INPUT DATA.
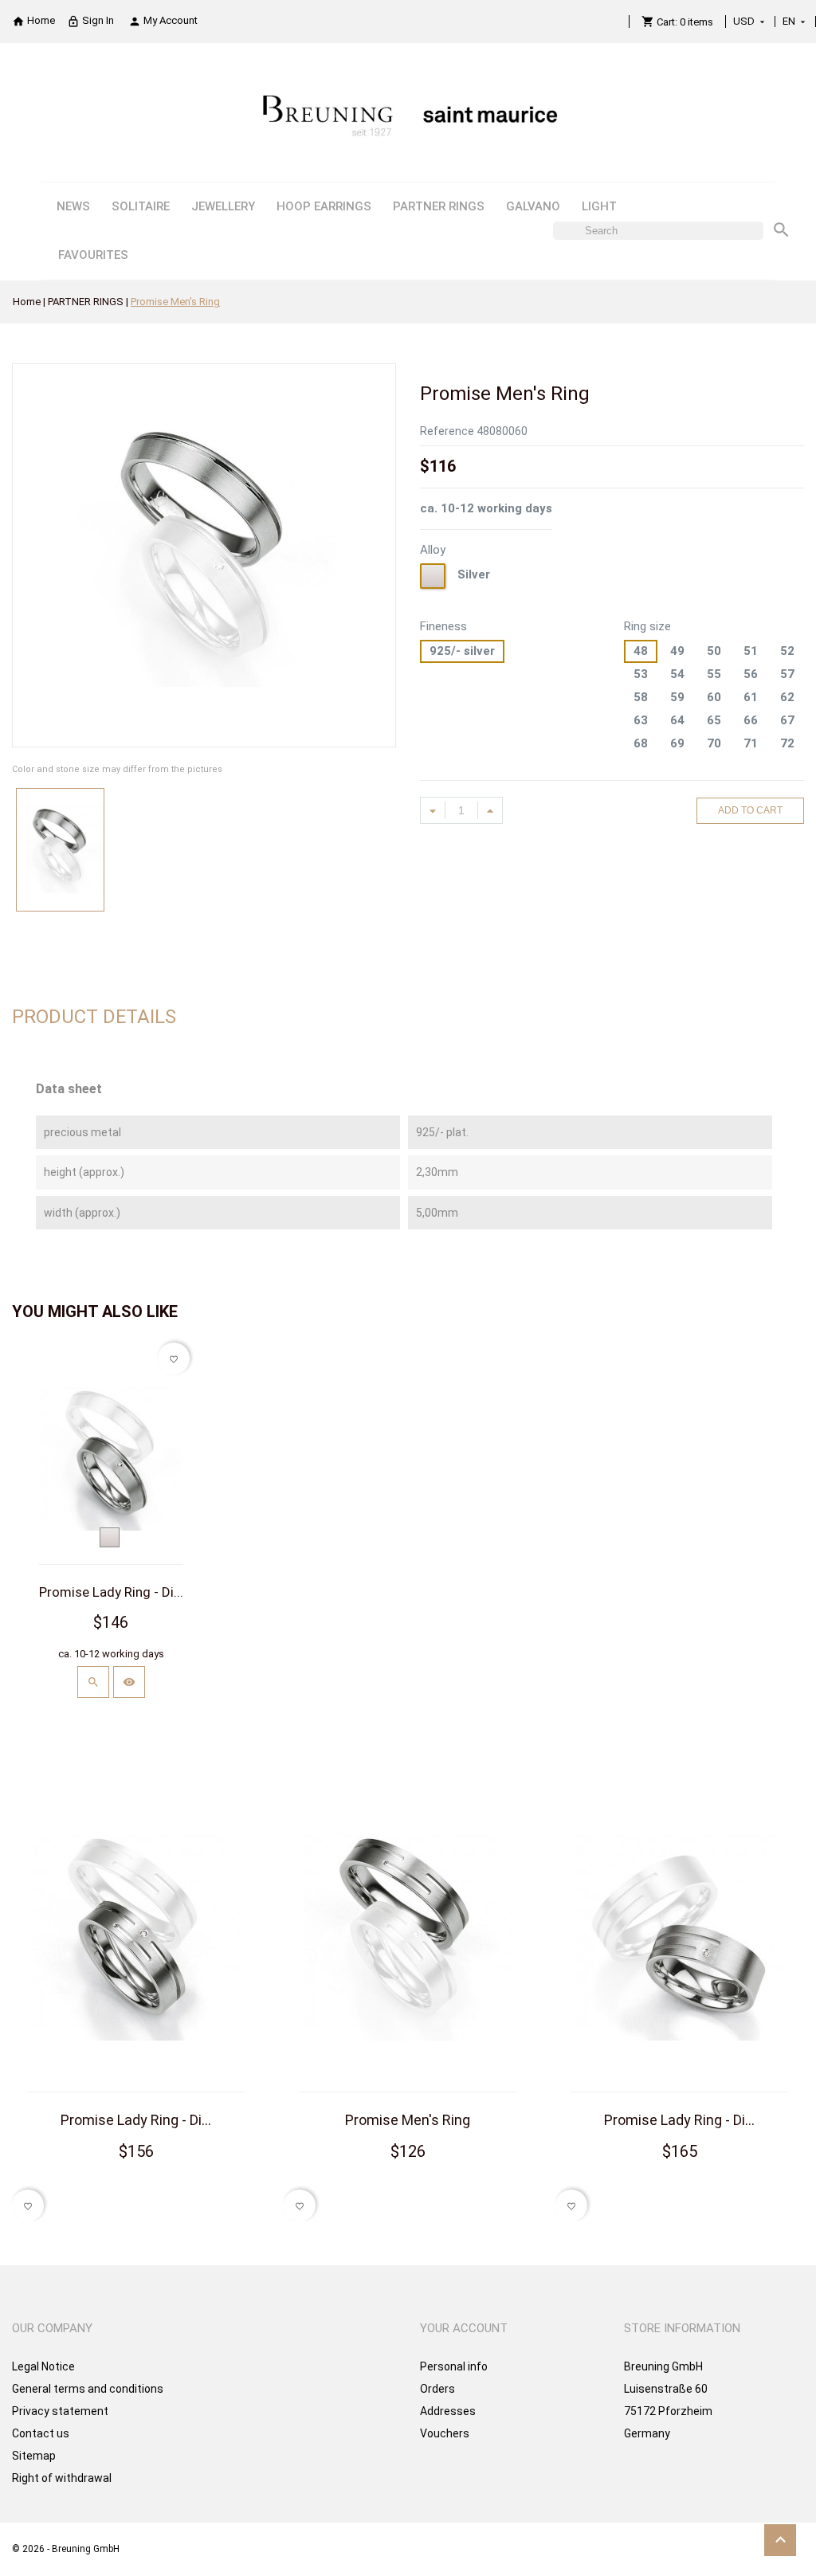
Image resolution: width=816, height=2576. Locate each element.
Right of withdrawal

==

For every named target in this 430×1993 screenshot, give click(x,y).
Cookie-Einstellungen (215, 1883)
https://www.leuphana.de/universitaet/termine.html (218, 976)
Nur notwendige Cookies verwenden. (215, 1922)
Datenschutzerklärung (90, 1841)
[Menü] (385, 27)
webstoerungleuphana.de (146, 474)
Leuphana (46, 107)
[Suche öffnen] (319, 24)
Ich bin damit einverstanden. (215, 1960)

AIM OF THE TASK.
Starting at the line that has "Image resolution: width=816, height=2576." in the records above, restate word for word every line until the one that has "Right of withdrawal", and include that one as well.

EXERCISE RESULT.
Image resolution: width=816, height=2576. Locate each element.
Right of withdrawal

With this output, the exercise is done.